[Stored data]

------------------------------

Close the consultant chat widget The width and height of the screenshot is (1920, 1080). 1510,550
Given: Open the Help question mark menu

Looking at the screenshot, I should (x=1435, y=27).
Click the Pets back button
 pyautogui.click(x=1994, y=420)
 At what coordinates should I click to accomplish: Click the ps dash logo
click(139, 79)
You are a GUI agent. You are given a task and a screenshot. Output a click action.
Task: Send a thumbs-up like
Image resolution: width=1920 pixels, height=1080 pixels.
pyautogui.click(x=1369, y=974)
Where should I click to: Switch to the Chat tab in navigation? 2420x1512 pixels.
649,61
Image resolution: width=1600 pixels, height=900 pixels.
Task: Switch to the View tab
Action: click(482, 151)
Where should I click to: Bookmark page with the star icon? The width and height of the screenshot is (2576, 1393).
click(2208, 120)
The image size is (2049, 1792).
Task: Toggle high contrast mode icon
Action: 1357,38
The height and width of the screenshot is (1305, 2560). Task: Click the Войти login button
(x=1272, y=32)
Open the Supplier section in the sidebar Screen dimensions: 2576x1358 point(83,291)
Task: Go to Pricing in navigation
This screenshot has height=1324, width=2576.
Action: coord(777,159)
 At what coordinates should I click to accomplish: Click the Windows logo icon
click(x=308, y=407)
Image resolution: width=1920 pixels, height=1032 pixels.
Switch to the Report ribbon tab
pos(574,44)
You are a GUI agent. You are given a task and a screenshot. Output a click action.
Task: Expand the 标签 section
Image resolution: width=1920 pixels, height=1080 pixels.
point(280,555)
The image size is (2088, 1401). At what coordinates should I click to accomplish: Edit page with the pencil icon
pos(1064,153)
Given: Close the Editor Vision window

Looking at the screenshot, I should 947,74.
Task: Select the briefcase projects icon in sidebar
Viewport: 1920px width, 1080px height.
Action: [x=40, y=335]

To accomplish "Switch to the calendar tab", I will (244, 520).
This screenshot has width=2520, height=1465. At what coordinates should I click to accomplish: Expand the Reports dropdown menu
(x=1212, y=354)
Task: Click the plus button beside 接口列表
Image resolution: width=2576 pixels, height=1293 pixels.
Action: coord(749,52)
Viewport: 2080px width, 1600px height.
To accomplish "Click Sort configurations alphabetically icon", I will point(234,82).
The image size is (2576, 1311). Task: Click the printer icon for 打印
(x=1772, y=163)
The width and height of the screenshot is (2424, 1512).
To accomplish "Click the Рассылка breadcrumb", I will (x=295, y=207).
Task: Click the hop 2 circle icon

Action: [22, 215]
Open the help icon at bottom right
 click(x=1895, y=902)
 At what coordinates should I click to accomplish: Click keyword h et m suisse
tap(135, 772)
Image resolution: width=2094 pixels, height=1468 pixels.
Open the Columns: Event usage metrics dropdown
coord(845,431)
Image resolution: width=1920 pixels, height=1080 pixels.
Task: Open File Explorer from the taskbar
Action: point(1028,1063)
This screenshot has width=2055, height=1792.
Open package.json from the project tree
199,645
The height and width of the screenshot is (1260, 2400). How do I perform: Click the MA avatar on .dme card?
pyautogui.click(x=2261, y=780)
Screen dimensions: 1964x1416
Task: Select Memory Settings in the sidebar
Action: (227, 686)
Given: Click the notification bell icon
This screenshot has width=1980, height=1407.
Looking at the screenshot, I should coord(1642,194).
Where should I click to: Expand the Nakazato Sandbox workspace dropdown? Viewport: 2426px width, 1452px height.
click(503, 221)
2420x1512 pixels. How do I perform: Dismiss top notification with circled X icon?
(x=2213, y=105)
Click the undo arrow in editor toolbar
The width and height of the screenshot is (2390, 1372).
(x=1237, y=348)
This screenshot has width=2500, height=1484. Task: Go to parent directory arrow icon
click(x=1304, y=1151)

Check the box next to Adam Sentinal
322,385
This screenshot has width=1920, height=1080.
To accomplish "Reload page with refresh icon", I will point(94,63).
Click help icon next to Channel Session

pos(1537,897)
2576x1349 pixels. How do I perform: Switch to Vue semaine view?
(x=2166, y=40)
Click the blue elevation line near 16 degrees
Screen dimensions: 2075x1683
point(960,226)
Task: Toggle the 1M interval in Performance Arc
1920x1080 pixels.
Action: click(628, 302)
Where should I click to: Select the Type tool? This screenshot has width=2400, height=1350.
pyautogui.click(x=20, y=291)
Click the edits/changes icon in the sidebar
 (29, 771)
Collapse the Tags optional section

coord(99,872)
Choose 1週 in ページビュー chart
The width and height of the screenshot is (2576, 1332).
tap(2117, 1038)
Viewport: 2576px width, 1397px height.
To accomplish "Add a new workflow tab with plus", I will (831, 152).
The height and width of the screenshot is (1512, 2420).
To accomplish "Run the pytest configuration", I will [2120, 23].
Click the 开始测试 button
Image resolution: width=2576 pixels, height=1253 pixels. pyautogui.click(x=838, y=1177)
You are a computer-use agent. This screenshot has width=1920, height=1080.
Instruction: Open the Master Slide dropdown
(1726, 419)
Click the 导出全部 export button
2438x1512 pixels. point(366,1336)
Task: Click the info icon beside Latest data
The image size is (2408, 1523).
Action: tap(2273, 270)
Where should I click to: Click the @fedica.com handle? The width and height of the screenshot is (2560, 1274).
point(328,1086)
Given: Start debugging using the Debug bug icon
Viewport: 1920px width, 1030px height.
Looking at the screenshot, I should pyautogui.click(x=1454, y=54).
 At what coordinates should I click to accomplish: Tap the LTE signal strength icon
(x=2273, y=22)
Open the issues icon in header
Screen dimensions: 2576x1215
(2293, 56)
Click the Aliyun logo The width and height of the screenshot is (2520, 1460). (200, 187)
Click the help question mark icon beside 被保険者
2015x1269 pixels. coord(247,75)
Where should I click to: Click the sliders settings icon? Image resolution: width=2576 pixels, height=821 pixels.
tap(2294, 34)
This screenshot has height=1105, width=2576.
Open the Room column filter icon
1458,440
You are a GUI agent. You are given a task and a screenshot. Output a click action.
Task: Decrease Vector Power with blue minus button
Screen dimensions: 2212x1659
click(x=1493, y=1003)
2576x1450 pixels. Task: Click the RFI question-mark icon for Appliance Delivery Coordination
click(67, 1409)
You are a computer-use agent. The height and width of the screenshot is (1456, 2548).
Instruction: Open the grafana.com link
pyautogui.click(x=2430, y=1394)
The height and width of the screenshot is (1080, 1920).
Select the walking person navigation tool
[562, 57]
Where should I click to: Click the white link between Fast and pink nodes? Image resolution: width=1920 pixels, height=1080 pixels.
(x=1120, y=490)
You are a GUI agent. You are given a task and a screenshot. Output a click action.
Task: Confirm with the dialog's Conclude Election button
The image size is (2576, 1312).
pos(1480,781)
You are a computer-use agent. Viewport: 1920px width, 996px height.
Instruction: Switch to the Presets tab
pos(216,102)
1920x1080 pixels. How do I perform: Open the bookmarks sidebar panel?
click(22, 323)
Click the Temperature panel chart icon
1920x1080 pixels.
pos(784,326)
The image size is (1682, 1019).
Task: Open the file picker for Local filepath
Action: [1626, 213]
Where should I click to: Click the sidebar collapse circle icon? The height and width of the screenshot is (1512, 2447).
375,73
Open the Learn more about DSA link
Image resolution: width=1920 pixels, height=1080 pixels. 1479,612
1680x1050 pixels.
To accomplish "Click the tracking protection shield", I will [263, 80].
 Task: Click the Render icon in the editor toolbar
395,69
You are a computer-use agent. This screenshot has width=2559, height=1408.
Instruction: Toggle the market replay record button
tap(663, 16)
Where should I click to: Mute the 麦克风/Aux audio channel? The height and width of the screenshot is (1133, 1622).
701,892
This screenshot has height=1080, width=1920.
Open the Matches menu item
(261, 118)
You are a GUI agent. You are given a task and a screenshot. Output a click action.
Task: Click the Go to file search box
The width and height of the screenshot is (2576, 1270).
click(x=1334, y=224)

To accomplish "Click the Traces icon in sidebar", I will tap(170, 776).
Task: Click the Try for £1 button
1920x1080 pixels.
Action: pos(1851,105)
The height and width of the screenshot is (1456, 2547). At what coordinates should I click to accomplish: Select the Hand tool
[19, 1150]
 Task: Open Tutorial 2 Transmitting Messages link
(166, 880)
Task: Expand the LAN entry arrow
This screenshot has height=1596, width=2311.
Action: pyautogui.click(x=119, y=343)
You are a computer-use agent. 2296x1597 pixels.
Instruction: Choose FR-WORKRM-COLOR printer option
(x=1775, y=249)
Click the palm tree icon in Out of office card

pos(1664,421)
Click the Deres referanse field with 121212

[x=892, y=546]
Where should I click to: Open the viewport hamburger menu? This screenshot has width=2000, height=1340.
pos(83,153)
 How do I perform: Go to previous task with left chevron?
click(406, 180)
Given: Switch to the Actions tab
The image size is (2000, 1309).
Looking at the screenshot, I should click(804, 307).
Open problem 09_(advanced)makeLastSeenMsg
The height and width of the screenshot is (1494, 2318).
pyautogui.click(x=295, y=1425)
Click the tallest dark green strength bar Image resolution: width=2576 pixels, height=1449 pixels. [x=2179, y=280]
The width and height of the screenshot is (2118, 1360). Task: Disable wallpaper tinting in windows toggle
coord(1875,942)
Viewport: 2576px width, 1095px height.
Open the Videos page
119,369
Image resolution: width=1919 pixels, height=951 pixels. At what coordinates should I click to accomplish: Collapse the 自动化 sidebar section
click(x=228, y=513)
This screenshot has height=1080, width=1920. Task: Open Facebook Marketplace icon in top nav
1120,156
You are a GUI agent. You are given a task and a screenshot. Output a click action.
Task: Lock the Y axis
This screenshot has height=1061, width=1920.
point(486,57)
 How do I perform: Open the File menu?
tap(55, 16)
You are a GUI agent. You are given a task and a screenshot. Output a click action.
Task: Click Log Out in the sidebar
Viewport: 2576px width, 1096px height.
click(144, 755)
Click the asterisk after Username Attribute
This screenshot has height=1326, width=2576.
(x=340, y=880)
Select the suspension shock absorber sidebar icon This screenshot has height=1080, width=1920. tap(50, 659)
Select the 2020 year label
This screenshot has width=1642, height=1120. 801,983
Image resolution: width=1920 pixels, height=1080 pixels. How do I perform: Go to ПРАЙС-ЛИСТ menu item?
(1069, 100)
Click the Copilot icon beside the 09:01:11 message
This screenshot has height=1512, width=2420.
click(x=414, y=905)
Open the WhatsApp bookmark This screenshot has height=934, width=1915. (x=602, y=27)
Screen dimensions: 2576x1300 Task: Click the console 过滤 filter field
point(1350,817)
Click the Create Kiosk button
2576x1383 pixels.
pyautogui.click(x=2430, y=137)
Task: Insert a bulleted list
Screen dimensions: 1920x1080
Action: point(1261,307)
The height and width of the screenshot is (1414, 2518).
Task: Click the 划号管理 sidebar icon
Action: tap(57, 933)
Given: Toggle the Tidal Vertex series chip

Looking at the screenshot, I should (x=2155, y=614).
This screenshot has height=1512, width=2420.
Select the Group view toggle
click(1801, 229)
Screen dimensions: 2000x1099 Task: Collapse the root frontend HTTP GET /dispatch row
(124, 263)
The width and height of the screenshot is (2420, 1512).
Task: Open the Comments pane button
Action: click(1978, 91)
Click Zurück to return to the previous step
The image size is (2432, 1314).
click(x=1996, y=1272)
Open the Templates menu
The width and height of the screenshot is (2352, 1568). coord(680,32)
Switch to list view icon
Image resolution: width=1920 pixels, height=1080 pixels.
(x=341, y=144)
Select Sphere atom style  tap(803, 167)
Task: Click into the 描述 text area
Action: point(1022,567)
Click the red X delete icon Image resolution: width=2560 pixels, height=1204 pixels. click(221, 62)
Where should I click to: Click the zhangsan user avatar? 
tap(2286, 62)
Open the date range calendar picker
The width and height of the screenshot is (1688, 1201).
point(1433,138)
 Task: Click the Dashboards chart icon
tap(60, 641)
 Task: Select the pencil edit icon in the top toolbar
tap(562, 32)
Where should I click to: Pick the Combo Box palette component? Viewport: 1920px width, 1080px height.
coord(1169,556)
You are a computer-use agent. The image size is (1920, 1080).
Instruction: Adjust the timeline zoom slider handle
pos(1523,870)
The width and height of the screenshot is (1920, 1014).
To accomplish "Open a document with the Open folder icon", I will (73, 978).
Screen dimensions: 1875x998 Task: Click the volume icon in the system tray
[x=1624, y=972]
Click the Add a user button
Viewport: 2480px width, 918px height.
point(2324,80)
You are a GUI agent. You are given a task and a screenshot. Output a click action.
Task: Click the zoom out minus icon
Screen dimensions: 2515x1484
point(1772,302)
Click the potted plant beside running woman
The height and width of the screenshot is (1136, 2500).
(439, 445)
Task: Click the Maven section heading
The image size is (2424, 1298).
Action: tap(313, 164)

------------------------------

• Required work
Using the entries above, state how many lines include the word "minus", with no other words.

• Answer to the problem
2